For the great challenge of life in the Faith is Getting in Character as a Christian.  Actors understand this analogy deeply.  The hard part about acting is "getting it", finding the integrity or inner consistency of the character you're portraying.  Once you do that, the role becomes natural: your gestures, your words, your voice and movement - everything about you conforms to the character, once you've found the character's soul or center.

So much of our frustrations as Bad Christians comes from not yet Getting in Character for our roles.  When the mask is simply something separate from us, simply something extrinsic that we aspire to, we often find ourselves becoming obsessed with the minutiae, focused on various virtues or sins rather than the big picture; or worse, we start to rationalize away all sorts of acts that show that we're still "conformed to this world" and not "transformed" by the renewing of our minds.

But this inner transformation is beyond us.  It cannot happen without sacramental grace.  It also cannot happen without our conscious and deliberate cooperation with that grace.  Conforming ourselves to the Costume that we put on at our Baptisms is a mystery - one that requires both our own efforts and also the cessation of our efforts.  It is both an acquiescence to something greater, and also a striving toward something greater.

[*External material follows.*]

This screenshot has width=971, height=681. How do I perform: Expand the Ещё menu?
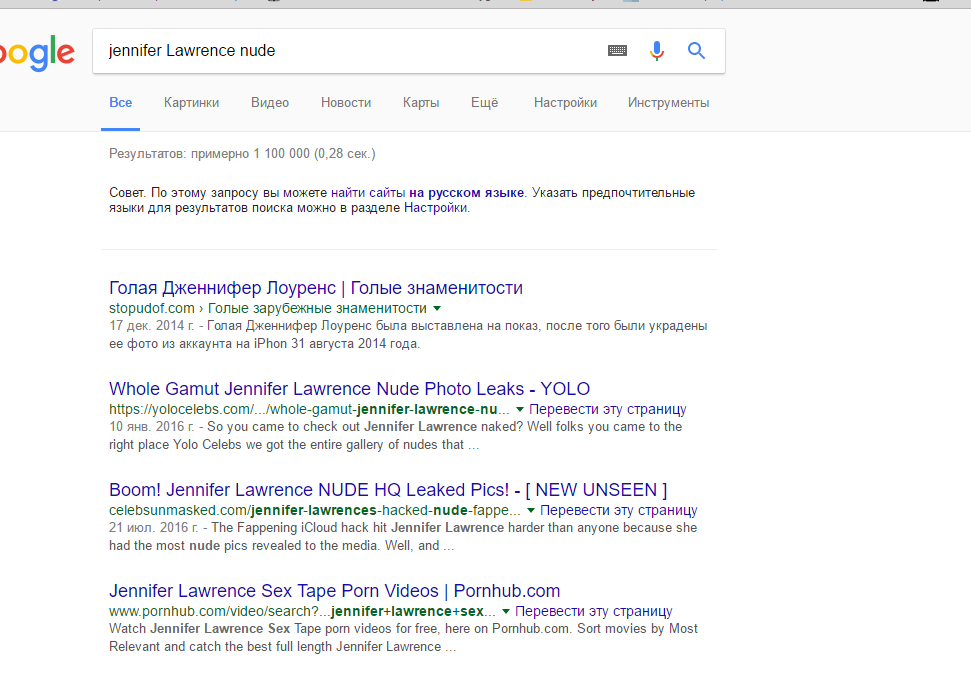[484, 102]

This is the paradox of living the Faith that acting in a drama perfectly mimics.  As an actor, if you don't do a certain amount of conscious work, such as learning your lines, studying the play, meditating upon your character, planning certain bits, rehearsing - you'll get nowhere.  But by the same token, if you don't abandon all of that work and preparation in the moment of performance, your acting will be stilted, contrived, awkward.  When the curtain goes up and the lights shine down, you must (in a sense) lose your life to save it (see Mat. 10:39) and abandon your work to the Holy Spirit, to the inspiration of the moment.  I think musicians, athletes and soldiers all understand what I'm saying.

The paradox of the stage actor is the paradox of the Christian actor - we must put forth effort to be conformed to our roles (both on stage and in life); but the true conformation happens at a level that is a gift from God and that is beyond our human control.  Effort and abandon, like Faith and Works, always paradoxically go together.

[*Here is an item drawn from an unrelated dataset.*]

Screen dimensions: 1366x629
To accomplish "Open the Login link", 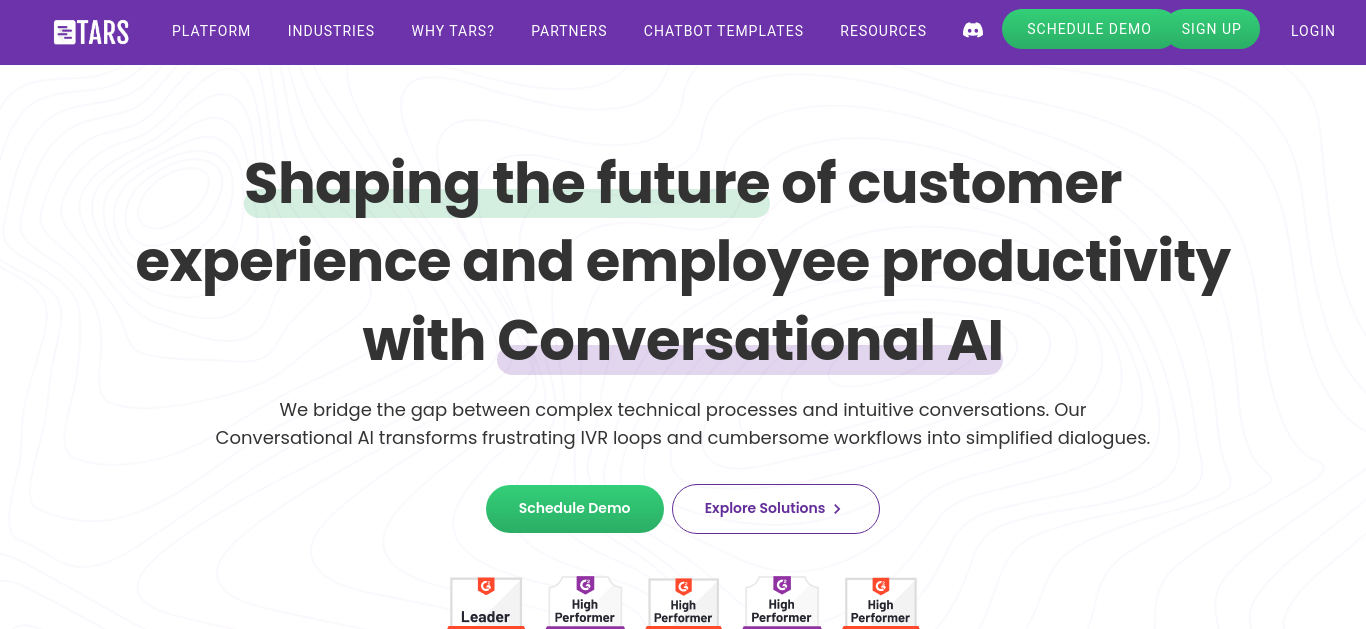I will tap(1313, 31).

... which is a kind of clericalism.  For if an actor functions as a type of priest - connecting the audience to "the gods" revealed by the playwright and by the structure of the play's action, functioning as a pontifex or bridge builder - then it's very tempting to treat actors the way many Catholics treat clergy - to worship the creature rather than the Source the creature points to.  And of course nothing good comes from this, either for the audience that, in idolatrous zeal, worships a mere man; or for the mere man this audience worships.  For it's never easy for all of us matinee idols (who are, literally, idols) to say, as Paul and Barnabas did when the inhabitants of Lystra saw them working miracles and began worshiping them as gods, 

"Friends, why are you doing this? We too are only human, like you. We are bringing you good news, telling you to turn from these worthless things to the living God, who made the heavens and the earth and the sea and everything in them." - (Acts 14:15)


That is our role as actors, to point our audiences to the God "who made the heavens and the earth and the sea and everything in them".  It is a priestly function.  It bridges the gap between the audience and God, by bringing written words to life, by continuing God's work of making the Word become flesh.

The applause, therefore, is never about us.  And if we're booed, it's because we assert our own identities into the material - the audience sees behind the mask to the actor who is giving a listless performance, or cannot become engaged in the liturgy because the priest is asserting his own identity by making stuff up, or become distracted because the musicians are turning themselves into the center of attention, rather than the God the Divine Drama points to.

***

So, to paraphrase Shakespeare, "The play's the thing wherein we'll catch a glimpse of the King of Kings."